What the exercise asks. For this exercise, copy each line of the records that contains the word "Expand".

Given data.
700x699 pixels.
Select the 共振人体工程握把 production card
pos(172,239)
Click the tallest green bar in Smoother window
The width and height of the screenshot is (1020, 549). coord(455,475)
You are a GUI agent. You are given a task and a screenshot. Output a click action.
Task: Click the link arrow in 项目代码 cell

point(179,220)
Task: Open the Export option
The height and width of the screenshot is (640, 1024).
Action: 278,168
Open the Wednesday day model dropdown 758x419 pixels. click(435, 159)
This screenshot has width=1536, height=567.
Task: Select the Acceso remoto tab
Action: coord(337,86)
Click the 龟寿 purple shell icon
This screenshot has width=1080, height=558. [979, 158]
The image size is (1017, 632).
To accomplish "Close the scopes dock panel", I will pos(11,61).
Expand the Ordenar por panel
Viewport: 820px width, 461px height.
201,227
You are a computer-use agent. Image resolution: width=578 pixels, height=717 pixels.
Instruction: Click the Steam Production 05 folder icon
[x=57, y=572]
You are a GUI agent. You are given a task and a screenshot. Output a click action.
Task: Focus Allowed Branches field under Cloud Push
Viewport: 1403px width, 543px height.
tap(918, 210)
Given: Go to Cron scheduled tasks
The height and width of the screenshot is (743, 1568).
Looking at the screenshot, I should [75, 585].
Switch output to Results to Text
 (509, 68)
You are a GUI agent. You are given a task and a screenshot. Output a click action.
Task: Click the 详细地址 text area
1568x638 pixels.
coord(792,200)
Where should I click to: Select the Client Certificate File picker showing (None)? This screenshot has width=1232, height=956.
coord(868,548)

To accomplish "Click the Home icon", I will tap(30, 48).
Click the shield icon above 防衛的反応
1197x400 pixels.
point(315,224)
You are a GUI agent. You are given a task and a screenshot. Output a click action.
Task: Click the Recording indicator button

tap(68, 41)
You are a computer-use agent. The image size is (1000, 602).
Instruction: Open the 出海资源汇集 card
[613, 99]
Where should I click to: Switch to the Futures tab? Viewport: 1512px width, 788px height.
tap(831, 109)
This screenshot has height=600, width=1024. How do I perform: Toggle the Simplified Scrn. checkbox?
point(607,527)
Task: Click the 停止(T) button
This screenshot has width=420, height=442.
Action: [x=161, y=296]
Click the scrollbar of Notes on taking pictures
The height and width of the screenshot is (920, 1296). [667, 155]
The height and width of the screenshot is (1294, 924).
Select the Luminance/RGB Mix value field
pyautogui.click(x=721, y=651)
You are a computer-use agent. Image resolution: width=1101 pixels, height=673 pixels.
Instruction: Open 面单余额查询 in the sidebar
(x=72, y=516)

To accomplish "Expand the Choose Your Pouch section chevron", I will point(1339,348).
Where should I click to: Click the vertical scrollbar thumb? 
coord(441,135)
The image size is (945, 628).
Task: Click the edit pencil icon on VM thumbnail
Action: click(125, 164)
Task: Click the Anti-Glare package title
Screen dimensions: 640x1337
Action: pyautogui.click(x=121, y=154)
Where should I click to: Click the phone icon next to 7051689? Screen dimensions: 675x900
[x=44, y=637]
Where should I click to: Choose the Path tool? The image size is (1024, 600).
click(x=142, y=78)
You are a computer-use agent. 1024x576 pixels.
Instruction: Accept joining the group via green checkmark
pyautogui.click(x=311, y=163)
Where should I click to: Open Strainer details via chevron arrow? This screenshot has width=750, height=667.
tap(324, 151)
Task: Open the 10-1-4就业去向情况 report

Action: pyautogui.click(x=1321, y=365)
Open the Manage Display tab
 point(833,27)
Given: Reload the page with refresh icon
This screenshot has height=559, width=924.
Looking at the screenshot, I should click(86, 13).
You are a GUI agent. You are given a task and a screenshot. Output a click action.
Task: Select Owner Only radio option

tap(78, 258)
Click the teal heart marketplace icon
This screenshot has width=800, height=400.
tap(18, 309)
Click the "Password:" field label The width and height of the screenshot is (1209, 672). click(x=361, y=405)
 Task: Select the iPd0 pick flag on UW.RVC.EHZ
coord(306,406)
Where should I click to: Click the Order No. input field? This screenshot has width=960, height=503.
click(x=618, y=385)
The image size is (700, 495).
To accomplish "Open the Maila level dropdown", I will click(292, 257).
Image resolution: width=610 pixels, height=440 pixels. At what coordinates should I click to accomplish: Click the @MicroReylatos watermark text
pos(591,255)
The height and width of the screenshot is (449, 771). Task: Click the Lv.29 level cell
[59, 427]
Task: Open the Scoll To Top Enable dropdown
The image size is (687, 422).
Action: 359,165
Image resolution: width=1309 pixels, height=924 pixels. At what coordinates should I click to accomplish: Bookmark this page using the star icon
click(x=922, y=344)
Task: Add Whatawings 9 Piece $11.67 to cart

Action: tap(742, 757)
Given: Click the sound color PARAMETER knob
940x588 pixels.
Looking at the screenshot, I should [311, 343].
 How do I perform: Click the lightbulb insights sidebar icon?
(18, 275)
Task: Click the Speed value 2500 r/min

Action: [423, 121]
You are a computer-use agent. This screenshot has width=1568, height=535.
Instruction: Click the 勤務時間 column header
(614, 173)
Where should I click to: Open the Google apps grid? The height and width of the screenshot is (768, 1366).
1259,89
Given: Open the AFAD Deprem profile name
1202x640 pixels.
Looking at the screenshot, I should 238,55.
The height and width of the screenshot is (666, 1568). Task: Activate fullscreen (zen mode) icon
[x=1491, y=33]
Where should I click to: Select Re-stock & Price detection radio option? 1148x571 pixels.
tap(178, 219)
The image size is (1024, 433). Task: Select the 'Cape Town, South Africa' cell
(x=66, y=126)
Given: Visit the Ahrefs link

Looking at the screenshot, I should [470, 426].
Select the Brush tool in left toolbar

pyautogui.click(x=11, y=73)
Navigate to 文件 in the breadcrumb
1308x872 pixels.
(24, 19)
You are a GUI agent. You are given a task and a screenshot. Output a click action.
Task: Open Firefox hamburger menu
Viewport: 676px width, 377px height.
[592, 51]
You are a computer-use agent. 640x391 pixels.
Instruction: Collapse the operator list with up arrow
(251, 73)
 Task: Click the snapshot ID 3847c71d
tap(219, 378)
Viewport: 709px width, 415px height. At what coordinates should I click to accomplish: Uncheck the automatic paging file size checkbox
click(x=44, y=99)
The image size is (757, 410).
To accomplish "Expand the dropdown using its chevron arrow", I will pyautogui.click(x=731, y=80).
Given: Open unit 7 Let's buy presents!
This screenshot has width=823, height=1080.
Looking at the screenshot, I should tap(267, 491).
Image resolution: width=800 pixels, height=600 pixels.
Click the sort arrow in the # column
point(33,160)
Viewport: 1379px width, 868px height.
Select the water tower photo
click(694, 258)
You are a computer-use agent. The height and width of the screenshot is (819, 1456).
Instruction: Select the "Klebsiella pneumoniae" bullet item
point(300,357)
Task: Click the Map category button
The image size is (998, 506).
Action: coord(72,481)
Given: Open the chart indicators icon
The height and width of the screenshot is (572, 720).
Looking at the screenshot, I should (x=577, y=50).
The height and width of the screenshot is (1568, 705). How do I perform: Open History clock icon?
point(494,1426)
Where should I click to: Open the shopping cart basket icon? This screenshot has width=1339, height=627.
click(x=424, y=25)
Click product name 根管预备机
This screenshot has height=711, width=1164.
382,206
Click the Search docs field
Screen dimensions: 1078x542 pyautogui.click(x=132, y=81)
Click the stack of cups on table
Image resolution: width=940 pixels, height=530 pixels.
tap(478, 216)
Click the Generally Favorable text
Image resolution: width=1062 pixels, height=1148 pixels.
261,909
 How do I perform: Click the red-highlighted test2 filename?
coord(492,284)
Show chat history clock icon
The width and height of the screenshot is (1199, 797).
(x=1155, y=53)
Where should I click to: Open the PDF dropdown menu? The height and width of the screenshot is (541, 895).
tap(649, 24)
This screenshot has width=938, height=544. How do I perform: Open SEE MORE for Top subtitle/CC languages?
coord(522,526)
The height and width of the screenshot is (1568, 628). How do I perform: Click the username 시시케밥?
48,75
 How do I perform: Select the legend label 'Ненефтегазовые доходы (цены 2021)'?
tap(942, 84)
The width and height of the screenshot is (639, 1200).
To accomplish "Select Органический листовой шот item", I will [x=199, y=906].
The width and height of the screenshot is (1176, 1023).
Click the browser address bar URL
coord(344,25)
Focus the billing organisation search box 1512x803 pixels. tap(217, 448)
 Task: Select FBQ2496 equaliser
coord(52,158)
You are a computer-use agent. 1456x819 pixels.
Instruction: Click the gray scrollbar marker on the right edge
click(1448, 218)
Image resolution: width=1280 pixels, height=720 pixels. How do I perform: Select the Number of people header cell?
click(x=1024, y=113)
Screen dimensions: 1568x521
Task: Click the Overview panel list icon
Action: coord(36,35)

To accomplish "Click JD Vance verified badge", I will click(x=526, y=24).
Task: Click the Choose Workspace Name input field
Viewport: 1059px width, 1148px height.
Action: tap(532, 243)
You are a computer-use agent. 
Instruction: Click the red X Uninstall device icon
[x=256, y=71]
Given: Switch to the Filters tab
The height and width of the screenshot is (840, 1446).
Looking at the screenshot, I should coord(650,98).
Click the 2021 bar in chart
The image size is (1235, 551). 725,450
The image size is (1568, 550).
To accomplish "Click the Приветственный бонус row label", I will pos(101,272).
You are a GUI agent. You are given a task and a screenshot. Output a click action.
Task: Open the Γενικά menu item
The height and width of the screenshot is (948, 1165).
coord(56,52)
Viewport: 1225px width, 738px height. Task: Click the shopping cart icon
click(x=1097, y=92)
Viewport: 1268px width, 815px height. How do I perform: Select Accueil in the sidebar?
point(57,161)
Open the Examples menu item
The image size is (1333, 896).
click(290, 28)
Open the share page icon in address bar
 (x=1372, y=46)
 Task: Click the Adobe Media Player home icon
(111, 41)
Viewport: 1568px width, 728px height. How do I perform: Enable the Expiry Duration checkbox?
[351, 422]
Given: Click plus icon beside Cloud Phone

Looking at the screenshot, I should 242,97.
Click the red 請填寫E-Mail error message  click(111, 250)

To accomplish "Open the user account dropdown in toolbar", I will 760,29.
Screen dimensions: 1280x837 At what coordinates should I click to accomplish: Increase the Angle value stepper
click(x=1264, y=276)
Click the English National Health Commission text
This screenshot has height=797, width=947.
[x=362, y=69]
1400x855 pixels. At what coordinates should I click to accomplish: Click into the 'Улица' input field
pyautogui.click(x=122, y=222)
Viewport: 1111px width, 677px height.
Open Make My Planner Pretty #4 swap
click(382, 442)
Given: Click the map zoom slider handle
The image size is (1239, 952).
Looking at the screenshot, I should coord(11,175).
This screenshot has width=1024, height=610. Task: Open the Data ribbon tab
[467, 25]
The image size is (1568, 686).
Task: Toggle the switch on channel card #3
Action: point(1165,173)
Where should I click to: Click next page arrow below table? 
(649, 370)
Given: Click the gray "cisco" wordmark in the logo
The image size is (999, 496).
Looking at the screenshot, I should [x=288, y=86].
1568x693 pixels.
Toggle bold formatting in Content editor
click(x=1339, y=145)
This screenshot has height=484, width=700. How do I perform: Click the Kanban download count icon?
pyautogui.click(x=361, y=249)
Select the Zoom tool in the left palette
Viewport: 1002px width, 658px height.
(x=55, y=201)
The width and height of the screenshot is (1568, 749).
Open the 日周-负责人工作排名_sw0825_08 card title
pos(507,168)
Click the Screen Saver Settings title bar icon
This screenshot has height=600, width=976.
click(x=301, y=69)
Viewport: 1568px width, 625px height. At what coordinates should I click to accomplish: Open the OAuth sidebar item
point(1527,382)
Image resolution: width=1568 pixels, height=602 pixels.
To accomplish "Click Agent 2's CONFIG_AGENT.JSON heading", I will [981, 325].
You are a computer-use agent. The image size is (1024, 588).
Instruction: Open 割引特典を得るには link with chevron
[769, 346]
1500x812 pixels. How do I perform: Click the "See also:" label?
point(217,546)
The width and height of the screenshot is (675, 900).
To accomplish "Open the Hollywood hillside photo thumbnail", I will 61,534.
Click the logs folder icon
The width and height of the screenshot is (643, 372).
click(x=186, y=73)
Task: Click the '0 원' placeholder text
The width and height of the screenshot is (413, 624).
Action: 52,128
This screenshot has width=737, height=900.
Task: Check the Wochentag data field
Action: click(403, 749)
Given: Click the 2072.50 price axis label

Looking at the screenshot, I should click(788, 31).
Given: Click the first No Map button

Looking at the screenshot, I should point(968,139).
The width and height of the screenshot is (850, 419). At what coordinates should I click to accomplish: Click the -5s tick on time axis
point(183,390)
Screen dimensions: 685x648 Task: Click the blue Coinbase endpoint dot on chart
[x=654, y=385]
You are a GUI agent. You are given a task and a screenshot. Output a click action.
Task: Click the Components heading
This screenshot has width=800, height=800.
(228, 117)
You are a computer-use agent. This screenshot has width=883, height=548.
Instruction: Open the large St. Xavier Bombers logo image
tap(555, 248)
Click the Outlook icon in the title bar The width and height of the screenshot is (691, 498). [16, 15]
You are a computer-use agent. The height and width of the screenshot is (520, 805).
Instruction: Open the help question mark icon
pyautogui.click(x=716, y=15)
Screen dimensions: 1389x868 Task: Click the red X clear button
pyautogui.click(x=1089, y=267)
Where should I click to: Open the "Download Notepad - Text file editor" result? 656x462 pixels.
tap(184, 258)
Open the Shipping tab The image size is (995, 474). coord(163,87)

Solution to the exercise.
Expand the Ordenar por panel
To accomplish "Expand the Choose Your Pouch section chevron", I will point(1339,348).
To accomplish "Expand the dropdown using its chevron arrow", I will pyautogui.click(x=731, y=80).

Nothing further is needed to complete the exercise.